‘Organ on a chip’: a tech which mimics disease systems in laboratory conditions
- Last year, the U.S. government passed the Food and Drug Administration Modernization Act 2.0.
- The move is expected to boost the research and development of ‘organ chips’ — small devices containing human cells that are used to mimic the environment in human organs, including blood flow and breathing movements, serving as synthetic environments in which to test new drugs.
Introducing a new drug
- Bringing a new drug into the market is an expensive process ridden with failure.
- Researchers identify chemical compounds that can be used to treat a condition using modelling and other techniques.
- Then they shortlist those that perform well and test them on cells grown on plastic dishes in the lab or on animals that can mimic the disease in certain conditions.
- At this stage, called the preclinical trial, scientists determine whether these drugs are toxic and if they can efficaciously treat the condition.
- Animals used here include mice, rats, hamsters, and guinea pigs, depending on the drug being tested.
Current Scenario
- Today, fewer than 10% of new drugs complete preclinical studies and fewer than 50% of these eventually successfully complete clinical trials.
- The current consensus is that animals can mimic some human diseases well but not others.
- In cases where they can’t, a new drug that seems promising in preclinical studies is almost certainly bound to fail in human clinical trials.
- These challenges have led scientists to look for alternative models that mimic human diseases.
- One such is the organ-on-a-chip model, which has garnered a lot of attention in the last decade.
Organ chips
- Professor of bioengineering at Harvard University, and his colleagues developed the first human organ-on-a-chip model in 2010.
- It was a ‘lung on a chip’ that mimicked biochemical aspects of the lung and its breathing motions.
- In 2014, Wyss Institute members launched a startup called Emulate Inc. to commercialise their technology.
- The group has since created several different chips, including of the bone marrow, epithelial barrier, lung, gut, kidney, and vagina.
- Recently, Emulate’s liver chips could successfully predict the ability of drugs to cause liver injury with 87% sensitivity and 100% specificity.
- The researchers used liver chips to evaluate the toxic effects of 27 drugs known to be either safe or cause liver injury in humans.
Organ chips in India
- A few research groups in India have also been developing organ-on-chip models.
- A group has developed a skin-on-chip model.
- The model is currently being tested for studying skin irritation and toxicity. The two groups are also developing a retina-on-chip model together.
- The team is also separately developing a placenta-on-chip model.
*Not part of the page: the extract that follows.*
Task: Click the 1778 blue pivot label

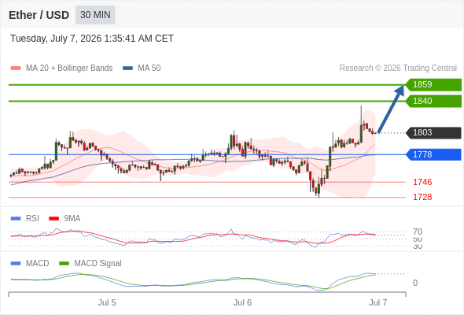Action: pyautogui.click(x=433, y=154)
- These models better predict treatment outcomes than conventional cell-culture systems, where researchers grow cells in plastic dishes in the lab, since they model different aspects of the human body, including its three-dimensional geometry and the flow of fluids like blood and lymph.
- Apart from organs, researchers are also trying to mimic different disease states using chips.
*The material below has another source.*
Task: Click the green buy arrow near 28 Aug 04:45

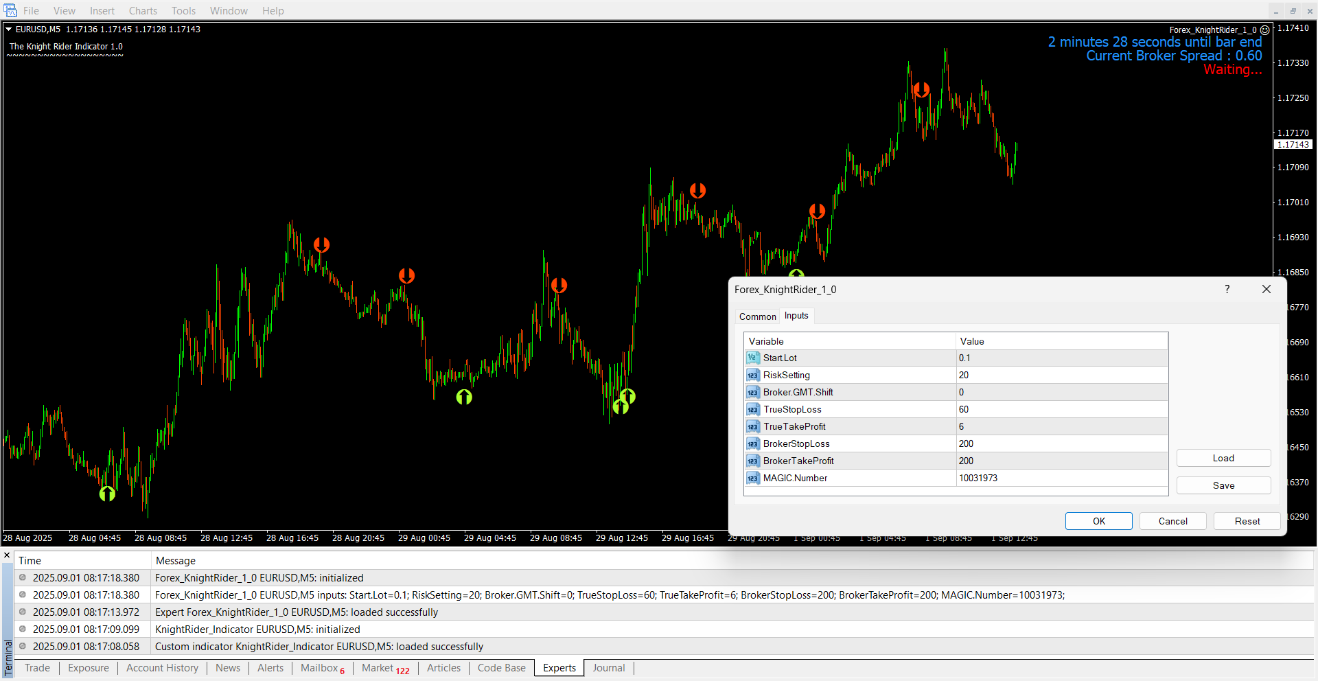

- The goal is to mimic an infection that doesn’t heal despite prolonged and repeated antibiotic treatment.
Ready to use?
- These organs-on-chips that Indian scientists have developed are ready for use as drug test-beds in lab settings, but they could be a decade away from featuring in preclinical trials, with a push.
- Researchers and biomedical companies in the West have started to build larger human-on-chip models — assemblies of different organ chips containing nutrients for the cells flowing across them, mimicking the flow of blood and nutrients across different organs in the body.